Monday, December 17, 2018

How is Elie’s arrival at Buchenwald different from his arrival at Auschwitz? How is his reaction to this place different

When Eliezer is brought to Auschwitz with his family and the other deportees from Sighet, he has no idea of the conditions that await them in this, or in any, concentration camp. There does not even seem to be any general knowledge among Hungarian Jews, who had so far been largely spared from the death camps, that the Jews of Europe are being murdered en masse. The initial shock to Elie, however, is that immediately upon arrival at Auschwitz, the men and women are separated, and he is never to see his mother and sister again, or even to hear about their specific fate. The nightmare events unfold in rapid, incomprehensible succession: the physical violence inflicted upon them, the sight of the crematoria and the piles of dead bodies, and the fact that there is no escape from this place.
Months later the arrival at Buchenwald is an entirely different situation. The prisoners, including Elie, have now seen everything, and no amount of horror is surprising any longer. But two things stand out. There is, first, the assumption by the Jewish inmates that the Germans will probably kill them soon; they have been forced to march west into the interior of Germany because the Russians are advancing from the east and taking over territory previously held by the Germans.

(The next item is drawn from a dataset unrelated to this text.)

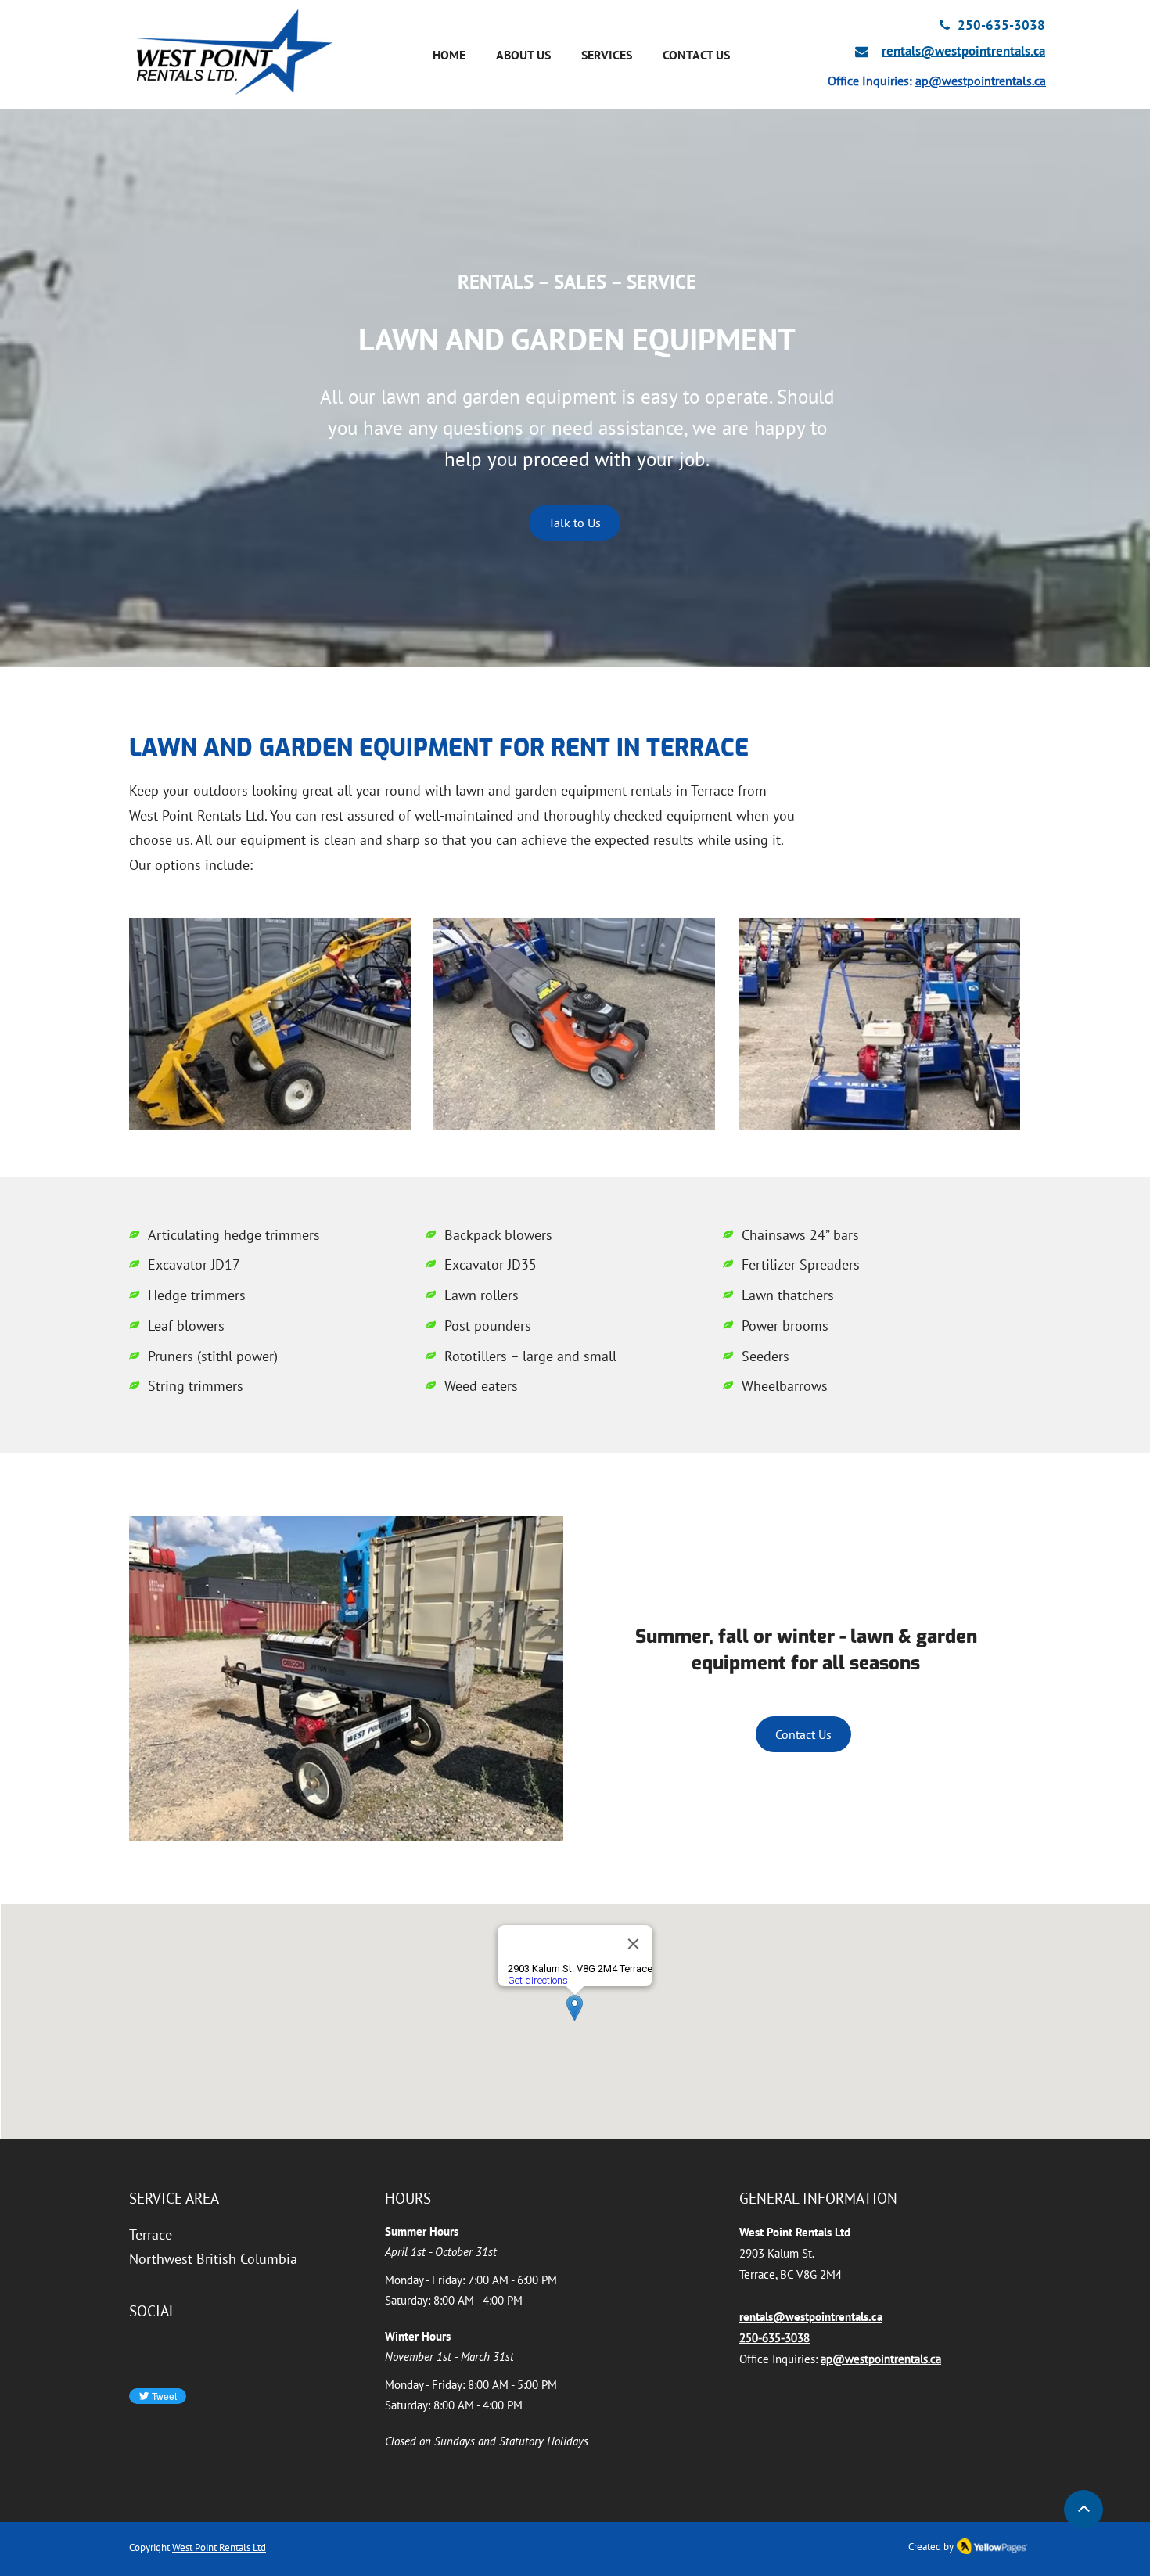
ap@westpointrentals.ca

At the same time, the knowledge that the Germans are losing the war would, under other circumstances, perhaps have aroused a feeling of hope among the prisoners. But all of them have been beaten into submission and essentially had the life drained out of them. Elie himself can feel only the growing guilt over the fact that his father's death would be the lifting of one of his own burdens. When liberation finally does come, it brings no joy. Elie's own feeling is that he has essentially become one of the living dead. When after a period of illness he is able to stand and to see his reflection in the glass, his reaction is that

From the depths of the mirror, a corpse was contemplating me.